A widget node returns showWidget(tool, config). The engine returns status: "widget" pointing at a display tool (created with createTool()) and the flow pauses. When the user interacts, the host calls the flow back with action: "continue" and whatever values you want stored in stateUpdates.
.addNode({
  id: "show_pricing",
  run: ({ state, showWidget }) =>
    showWidget("show_pricing", {
      data: {
        postalCode: state.postalCode!,
        sqm: Number(state.squareMeters),
      },
      description: "User must pick a plan.",
      field: "selectedPlan",
    }),
})
Setting field enables the same auto-skip behavior as interrupts: if selectedPlan is already filled when the flow reaches this node, the widget is skipped. Setting interactive: false makes the widget display-only and auto-advances after it renders.
The flow itself is a data-only tool.
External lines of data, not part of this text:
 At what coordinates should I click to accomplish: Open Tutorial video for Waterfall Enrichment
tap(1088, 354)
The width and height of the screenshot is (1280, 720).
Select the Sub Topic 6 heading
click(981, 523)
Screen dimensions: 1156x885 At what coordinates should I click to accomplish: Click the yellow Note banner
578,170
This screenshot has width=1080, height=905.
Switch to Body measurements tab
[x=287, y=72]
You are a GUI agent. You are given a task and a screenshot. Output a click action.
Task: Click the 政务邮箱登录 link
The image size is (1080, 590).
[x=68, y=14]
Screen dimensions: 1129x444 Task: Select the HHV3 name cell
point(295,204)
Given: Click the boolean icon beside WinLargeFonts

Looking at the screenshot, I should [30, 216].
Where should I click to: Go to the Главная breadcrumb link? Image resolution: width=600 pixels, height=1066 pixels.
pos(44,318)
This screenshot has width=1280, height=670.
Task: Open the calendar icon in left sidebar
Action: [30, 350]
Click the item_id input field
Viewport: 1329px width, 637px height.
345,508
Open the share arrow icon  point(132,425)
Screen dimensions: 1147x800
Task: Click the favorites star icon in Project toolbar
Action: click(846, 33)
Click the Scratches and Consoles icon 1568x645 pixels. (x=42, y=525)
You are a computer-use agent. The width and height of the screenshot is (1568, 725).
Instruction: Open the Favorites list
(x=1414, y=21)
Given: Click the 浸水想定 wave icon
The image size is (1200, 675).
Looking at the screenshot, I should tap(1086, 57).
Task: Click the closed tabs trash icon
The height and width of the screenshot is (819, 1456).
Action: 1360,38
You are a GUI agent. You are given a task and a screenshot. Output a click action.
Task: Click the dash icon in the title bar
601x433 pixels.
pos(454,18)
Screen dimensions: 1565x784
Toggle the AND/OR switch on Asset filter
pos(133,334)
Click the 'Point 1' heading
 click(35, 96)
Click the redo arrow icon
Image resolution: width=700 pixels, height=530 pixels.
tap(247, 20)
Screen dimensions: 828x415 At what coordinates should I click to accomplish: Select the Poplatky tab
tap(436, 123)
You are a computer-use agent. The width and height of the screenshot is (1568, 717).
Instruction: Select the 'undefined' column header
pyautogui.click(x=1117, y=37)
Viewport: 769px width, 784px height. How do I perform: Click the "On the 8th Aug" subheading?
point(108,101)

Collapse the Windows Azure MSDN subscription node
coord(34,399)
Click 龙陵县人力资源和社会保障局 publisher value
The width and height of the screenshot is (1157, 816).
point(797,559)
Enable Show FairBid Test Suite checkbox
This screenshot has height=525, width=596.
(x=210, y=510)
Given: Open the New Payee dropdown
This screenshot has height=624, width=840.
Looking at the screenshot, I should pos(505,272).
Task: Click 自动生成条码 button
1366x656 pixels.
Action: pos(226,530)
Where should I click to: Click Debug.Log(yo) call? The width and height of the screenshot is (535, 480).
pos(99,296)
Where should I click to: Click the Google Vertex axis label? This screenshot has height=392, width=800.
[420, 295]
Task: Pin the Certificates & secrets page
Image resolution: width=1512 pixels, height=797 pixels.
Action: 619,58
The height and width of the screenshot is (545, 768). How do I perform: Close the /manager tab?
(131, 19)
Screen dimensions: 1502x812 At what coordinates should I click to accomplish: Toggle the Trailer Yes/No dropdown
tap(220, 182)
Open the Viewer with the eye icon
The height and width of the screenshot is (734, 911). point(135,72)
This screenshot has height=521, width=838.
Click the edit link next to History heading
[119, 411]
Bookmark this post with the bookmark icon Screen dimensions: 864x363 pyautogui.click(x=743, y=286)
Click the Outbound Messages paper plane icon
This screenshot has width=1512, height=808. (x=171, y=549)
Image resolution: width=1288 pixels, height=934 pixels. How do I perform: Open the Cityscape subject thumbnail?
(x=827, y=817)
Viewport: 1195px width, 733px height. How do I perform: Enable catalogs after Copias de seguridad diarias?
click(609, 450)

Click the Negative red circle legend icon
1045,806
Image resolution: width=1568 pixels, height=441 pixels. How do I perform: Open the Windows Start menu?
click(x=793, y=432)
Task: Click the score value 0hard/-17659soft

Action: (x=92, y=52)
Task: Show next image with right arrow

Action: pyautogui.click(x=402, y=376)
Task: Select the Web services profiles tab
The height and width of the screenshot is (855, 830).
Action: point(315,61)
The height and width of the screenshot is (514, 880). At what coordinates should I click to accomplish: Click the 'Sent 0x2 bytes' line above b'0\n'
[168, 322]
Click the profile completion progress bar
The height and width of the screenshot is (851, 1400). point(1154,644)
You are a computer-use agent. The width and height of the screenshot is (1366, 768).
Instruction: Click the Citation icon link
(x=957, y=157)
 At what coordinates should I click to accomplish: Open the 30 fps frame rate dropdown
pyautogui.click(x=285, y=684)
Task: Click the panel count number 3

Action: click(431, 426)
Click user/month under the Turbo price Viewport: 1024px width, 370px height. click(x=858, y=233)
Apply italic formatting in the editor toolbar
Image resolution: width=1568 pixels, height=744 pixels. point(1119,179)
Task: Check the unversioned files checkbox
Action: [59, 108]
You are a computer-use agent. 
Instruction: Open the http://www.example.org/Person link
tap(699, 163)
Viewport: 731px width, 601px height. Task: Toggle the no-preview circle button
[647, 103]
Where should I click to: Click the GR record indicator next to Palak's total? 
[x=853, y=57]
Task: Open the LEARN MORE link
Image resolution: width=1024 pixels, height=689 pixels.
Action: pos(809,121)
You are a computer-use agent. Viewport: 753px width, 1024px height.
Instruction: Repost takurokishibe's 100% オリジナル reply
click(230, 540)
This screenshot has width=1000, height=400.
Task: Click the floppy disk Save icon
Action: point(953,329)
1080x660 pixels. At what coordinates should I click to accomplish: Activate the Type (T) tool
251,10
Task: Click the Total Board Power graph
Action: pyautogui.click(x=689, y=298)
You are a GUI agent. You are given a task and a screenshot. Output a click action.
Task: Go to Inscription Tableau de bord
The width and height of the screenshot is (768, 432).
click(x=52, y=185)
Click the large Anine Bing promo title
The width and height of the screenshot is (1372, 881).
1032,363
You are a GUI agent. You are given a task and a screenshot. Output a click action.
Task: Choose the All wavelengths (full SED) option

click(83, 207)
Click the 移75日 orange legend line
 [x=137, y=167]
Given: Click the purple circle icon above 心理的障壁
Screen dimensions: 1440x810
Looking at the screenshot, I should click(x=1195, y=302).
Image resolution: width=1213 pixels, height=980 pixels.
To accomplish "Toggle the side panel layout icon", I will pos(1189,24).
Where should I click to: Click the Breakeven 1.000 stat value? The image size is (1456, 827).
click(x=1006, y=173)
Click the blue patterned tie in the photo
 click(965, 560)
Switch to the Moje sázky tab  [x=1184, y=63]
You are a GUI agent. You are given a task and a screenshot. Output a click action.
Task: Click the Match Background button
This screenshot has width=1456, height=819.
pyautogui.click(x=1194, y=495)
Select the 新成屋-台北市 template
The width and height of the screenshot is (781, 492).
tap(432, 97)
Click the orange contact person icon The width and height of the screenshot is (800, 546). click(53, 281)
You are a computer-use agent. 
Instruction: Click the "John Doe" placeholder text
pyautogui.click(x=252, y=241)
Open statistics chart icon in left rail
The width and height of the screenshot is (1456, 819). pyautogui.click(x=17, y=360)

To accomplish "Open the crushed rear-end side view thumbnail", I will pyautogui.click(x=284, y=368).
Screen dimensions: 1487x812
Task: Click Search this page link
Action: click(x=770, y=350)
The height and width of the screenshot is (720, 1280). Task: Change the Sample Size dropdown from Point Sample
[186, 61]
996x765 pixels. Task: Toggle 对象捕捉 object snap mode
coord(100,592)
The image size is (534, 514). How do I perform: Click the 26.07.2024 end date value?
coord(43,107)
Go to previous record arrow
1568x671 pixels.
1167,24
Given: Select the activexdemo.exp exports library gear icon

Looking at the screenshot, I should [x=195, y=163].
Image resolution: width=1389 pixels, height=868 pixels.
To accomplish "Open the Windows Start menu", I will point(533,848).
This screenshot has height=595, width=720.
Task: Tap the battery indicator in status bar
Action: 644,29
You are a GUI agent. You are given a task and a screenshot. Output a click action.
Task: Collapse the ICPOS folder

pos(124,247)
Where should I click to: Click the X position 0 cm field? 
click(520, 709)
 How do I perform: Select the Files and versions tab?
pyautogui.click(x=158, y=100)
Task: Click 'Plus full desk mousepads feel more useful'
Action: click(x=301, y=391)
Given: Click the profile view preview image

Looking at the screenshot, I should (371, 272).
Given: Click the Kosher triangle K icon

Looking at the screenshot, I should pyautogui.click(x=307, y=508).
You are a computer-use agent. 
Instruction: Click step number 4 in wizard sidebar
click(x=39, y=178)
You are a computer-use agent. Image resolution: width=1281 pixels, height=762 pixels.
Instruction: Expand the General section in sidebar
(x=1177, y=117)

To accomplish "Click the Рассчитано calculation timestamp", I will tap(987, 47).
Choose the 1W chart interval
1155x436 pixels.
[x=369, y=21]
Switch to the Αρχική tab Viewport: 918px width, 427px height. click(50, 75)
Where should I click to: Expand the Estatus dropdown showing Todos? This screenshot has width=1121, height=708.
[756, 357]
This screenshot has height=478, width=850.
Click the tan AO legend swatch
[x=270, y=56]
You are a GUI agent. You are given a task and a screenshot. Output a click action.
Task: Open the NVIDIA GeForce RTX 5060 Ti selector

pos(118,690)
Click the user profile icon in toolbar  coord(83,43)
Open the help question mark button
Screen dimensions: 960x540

It never returns structuredContent. The display tool referenced by showWidget is the one that renders the widget. Register the display tool with Skybridge’s server.registerWidget(name, meta, schema, handler) and the flow with flow.register(server) — Skybridge handles all the widget-binding metadata for you. See the Pet insurance example for the full pattern.

Async handlers

Handlers can be sync or async. Most real handlers are async because they touch external services:
.addNode({
  id: "fetch_pricing",
  run: async ({ state }) => {
    const prices = await pricingApi.quote({
      postalCode: state.postalCode!,
      size: state.squareMeters!,
    });
    return { prices };
  },
})

Naming and uniqueness

Node names are internal identifiers. They appear in Mermaid diagrams (flow.graph()), compile-time validation errors, and error messages at runtime. Use snake_case, keep them short, prefer verbs for actions and ask_* for interrupts. Node names must be unique within a flow. Adding the same name twice throws at build time. START and END are reserved and cannot be used as node names.